In this scenario a policy like this is recommended (for novice C programmers, as it avoids the use of goto but becomes less readable (as it nests as things happen)
if ((res_1 = some_allocation(blablah)) != ERROR_CODE) {
if ((res_2 = some_other_allocation(blablatwo)) != ANOTHER_ERROR_CODE) {
...
if ((res_N = some_N_allocation(blablaN)) != NTH_ERROR_CODE) {
do_what_is_needed();
return_resource_N(res_N); /* free resN */
} else {
do_action_corresponding_to_failed_N(); /* error for failing N */
}
return_resource_N_minus_one(resN_1); /* free resN_1 */
...
} else {
do_action_corresponding_to_failed_2(); /* error for failing #2 */
}
return_resource_1(res1); /* free #1. (A): (see below) */
} else {
do_acttion_corresponding_to_failed_1(); /* error for failing #1 */
}
/* there's nothing to undo here, as we have returned the first resource in (A) above. */
nothing to say about this code, but that it has no gotos, but is incredible far less readable (it's a mess of nested things in which, when you fail for resource N, then you have to return up to N-1 resources.) you can messup the resources deallocated by putting them in the wrong position and it's error prone. But on the other side, it allocates and deallocates the things in just one place and is as compact as the code with gotos.
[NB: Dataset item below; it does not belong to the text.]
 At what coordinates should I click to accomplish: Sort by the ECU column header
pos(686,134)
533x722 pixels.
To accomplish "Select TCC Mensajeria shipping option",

writing this code with gotos gives this:
if ((res_1 = some_allocation(blablah)) == ERROR_CODE) {
do_acttion_corresponding_to_failed_1(); /* error for failing #1 */
goto end;
}
if ((res_2 = some_other_allocation(blablatwo)) == ANOTHER_ERROR_CODE) {
do_action_corresponding_to_failed_2(); /* error for failing #2 */
goto res1;
}
...
if ((res_N = some_N_allocation(blablaN)) == NTH_ERROR_CODE) {
do_action_corresponding_to_failed_N(); /* error for failing #N */
goto resN1;
}
do_what_is_needed();
return_resource_N(res_N); /* free resN */
resN1: return_resource_N_minus_one(resN_1); /* free resN_1 */
...
res1: return_resource_1(res1); /* free #1. (A): (see below) */
end: /* there's nothing to undo here, as we have returned the first resource in (A) above. */
There's only thing that can be said about the first code that will make it perform better in some architectures. Dealing with goto is a pain for the compiler, as normally it has to make assumptions about all the possible resulting blocks that will end jumping to the same label, and this makes things far more difficult to optimice, resulting in not so optimiced code. (this is clear when you use structured blocks, and only implies one or two places you can come from), and you will get worse performance code (not much worse, but somewhat slower code)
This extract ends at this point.